:: EXERCISE TASKS ::
(a) Which people does the passage on Jewish assimilation name with both a first and a last name?
(b) In the passage on Jewish assimilation, switch "synagogues" to "temples" and write out the part starting at "Other Jews went" and ending at "for the Germans.".

Begin DOCUMENT EXCERPT

Some of Arthur’s fellow Jews went further, assimilating into Christian German society. They either converted to Christianity themselves or allowed the children of their religiously mixed marriages to be raised as Christians. To Orthodox Jews, such religious departures were simply updated versions of Biblical apostasies. For many of converts, however, the move was merely from non-believing membership of an ostracised religious group to equally non-believing membership of the dominant religious organisation. The desire to end anti-Semitism by taking away the “Semites” led the young Austrian Theodor Herzl to suggest a mass conversion of all Jews of the “final generation”.

Other Jews went less far than Arthur in rejecting their Jewishness. A few became Orthodox – keeping kosher, following the calendar of feasts and fasts. Many more tried to change their Judaism into something that did not stick out too much. Liberal Jews (the European equivalent of the American Reform movement) built synagogues which looked like churches, complete with organs and stained glass. Some Jews took up “Jewish mysticism”, but most chose to be cultural rather than religious Jews. The intellectuals among them, a high proportion, became scientists and professors, not Talmudic scholars (students of the arcane wrinkles of Jewish law). The New Thinking of Rosenzweig which so captivated Rudolf had a limited appeal. It was neither Jewish enough for the Jews nor non-Jewish enough for the Germans.

Another Jewish technique of assimilation was to create, or join up with, a belief-system which was not religious at all, let alone Jewish. Such secular religions did not appeal only to Jews, but it is surely no accident that both Karl Marx and Sigmund Freud, two founders of firmly anti-religious intellectual movements, were secularised Jews, like a disproportionate number of the true believers in their creeds.

Zionism is a variation of the same theme. It was created by Herzl after he decided (correctly, as it turned out) that anti-Semitism would pursue Jews even if they all converted. Zionism gloried in the same supposed Jewish racial identity that the anti-Semites despised. The movement was not exactly anti-religious, but its faith was more in the Jewish people than in the God of their ancestors. The Zionist cause attracted a few religious Jews, but most adherents were as non-religious as my great-uncle Hans.

Spiritually Unsatisfying

Did the assimilation of German Jews work? In social and economic terms, certainly, at least until the Nazis came to power. The emancipated and secular Jews of Germany flourished in many domains, from the arts to commerce. Even the destruction of the German Jews in the Nazi terror does not fully discredit the choice to assimilate. The Nazi experience has proven unique in modern history. In social and economic terms, assimilated Jews are now enormously successful almost everywhere in the world, including Germany.

Spiritually, however, all types of Jewish assimilation have been unsatisfactory. My grandfather was far from the only child of his generation to feel that a precious spiritual heritage had been “dribbled away”, as Franz Kafka complained to his father.[3] Jews have found it very difficult to be both Jewish and modern. In each generation, many Jews are pulled away from practice and belief by indifference and from their residual Jewish cultural identity by intermarriage. The memory of the Holocaust has hardly slowed down the process, although it has added a new variety of cultural Judaism: many Jews now identify themselves as members of a people specially chosen for persecution – by the hostile world, not by a God who probably does not exist.

End DOCUMENT EXCERPT
Begin MATERIAL PROVIDED

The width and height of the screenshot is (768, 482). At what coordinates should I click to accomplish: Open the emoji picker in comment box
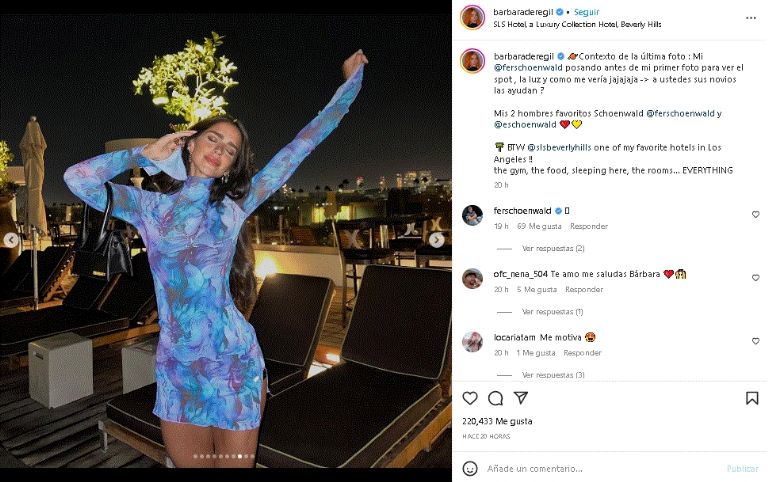(470, 468)
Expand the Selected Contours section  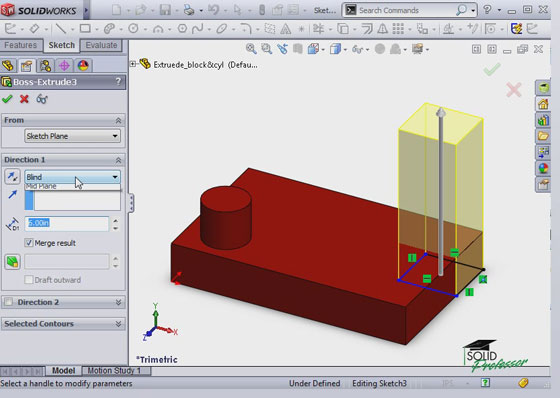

End MATERIAL PROVIDED

:: FINAL RESULTS ::
(a) Theodor Herzl, Karl Marx, Sigmund Freud, Franz Kafka

(b)
Other Jews went less far than Arthur in rejecting their Jewishness. A few became Orthodox – keeping kosher, following the calendar of feasts and fasts. Many more tried to change their Judaism into something that did not stick out too much. Liberal Jews (the European equivalent of the American Reform movement) built temples which looked like churches, complete with organs and stained glass. Some Jews took up “Jewish mysticism”, but most chose to be cultural rather than religious Jews. The intellectuals among them, a high proportion, became scientists and professors, not Talmudic scholars (students of the arcane wrinkles of Jewish law). The New Thinking of Rosenzweig which so captivated Rudolf had a limited appeal. It was neither Jewish enough for the Jews nor non-Jewish enough for the Germans.